- _PROMPT_
When you reach the line containing "Where should I click to: Click the 취소" in the records below, start copying exactly, and stop once you have copied the line containing "Click the $700.00M left axis label".

Extracted records
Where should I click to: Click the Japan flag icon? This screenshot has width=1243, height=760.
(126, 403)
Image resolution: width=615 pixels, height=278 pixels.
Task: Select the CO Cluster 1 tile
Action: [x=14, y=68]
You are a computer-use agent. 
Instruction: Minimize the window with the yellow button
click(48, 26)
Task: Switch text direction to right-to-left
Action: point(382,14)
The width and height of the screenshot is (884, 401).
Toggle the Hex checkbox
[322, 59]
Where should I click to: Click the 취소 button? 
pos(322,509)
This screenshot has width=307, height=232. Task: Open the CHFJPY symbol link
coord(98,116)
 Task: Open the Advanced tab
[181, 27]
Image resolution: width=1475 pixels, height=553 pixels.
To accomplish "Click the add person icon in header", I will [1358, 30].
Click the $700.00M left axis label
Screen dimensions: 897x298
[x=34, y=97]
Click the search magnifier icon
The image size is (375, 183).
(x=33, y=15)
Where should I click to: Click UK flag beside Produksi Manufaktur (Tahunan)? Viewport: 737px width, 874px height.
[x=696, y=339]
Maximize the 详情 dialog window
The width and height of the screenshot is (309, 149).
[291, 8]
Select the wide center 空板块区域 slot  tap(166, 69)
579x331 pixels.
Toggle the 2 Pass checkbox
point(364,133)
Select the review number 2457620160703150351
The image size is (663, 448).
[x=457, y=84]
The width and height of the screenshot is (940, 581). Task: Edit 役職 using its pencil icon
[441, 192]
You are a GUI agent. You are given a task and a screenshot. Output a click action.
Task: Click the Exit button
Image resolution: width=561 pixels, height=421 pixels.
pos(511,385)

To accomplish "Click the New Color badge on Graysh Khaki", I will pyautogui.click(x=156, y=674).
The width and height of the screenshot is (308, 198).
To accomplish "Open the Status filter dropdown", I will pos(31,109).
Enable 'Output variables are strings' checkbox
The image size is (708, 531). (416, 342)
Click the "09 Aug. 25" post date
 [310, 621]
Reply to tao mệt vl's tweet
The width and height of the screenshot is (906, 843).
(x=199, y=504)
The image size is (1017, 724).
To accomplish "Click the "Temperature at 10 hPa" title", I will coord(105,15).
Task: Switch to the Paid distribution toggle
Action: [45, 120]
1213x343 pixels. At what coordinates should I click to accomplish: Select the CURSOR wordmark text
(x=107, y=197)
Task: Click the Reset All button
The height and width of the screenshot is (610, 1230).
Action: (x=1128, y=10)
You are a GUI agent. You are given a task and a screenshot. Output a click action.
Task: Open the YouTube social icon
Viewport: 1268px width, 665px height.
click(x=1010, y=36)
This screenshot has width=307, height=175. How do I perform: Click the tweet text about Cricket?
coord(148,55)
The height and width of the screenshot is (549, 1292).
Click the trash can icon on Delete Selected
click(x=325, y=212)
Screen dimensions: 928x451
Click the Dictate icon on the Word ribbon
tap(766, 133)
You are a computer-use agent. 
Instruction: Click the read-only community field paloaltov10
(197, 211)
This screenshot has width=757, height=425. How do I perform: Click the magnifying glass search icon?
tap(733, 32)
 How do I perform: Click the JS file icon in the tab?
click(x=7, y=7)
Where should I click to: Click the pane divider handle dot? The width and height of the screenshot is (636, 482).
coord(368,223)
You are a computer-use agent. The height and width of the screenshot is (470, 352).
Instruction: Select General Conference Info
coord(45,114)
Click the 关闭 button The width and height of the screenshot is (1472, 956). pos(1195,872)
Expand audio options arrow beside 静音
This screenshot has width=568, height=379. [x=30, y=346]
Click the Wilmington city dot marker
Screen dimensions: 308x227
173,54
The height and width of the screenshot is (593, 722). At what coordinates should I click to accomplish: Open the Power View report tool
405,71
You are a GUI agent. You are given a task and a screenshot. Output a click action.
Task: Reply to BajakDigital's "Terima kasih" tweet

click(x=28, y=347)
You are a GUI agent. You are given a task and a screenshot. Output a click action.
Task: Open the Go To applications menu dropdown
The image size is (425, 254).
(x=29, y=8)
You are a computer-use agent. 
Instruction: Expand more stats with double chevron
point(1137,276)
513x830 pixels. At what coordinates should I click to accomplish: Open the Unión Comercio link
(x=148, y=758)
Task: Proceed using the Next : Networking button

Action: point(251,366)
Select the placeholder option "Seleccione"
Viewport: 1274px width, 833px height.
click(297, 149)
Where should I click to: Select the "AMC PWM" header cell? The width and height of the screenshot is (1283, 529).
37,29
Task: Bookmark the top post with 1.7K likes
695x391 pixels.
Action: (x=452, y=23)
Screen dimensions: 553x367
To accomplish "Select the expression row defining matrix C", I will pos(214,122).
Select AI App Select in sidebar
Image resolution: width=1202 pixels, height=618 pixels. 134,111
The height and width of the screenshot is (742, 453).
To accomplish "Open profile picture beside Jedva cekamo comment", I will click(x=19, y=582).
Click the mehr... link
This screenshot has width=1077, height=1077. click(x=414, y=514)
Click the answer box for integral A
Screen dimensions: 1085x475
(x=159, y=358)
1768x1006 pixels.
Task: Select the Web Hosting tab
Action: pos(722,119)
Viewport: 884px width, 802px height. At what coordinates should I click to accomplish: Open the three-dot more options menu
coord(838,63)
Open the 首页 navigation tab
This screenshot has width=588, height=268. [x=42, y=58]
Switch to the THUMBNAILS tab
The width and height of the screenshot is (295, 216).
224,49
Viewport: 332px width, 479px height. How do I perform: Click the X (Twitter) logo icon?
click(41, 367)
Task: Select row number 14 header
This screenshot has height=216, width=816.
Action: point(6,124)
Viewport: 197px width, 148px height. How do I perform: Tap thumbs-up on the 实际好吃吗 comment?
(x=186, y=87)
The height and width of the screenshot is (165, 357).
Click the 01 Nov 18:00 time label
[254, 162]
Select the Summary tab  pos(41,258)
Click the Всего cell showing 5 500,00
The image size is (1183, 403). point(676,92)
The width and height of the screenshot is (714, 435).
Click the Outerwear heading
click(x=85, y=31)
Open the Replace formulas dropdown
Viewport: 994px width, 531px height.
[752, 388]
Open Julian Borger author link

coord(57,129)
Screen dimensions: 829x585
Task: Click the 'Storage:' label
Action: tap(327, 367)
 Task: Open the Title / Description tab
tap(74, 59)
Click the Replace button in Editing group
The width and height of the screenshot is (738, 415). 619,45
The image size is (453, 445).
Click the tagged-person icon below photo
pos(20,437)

- _WRITTEN SOLUTION_
Where should I click to: Click the 취소 button? 
pos(322,509)
This screenshot has width=307, height=232. Task: Open the CHFJPY symbol link
coord(98,116)
 Task: Open the Advanced tab
[181, 27]
Image resolution: width=1475 pixels, height=553 pixels.
To accomplish "Click the add person icon in header", I will [1358, 30].
Click the $700.00M left axis label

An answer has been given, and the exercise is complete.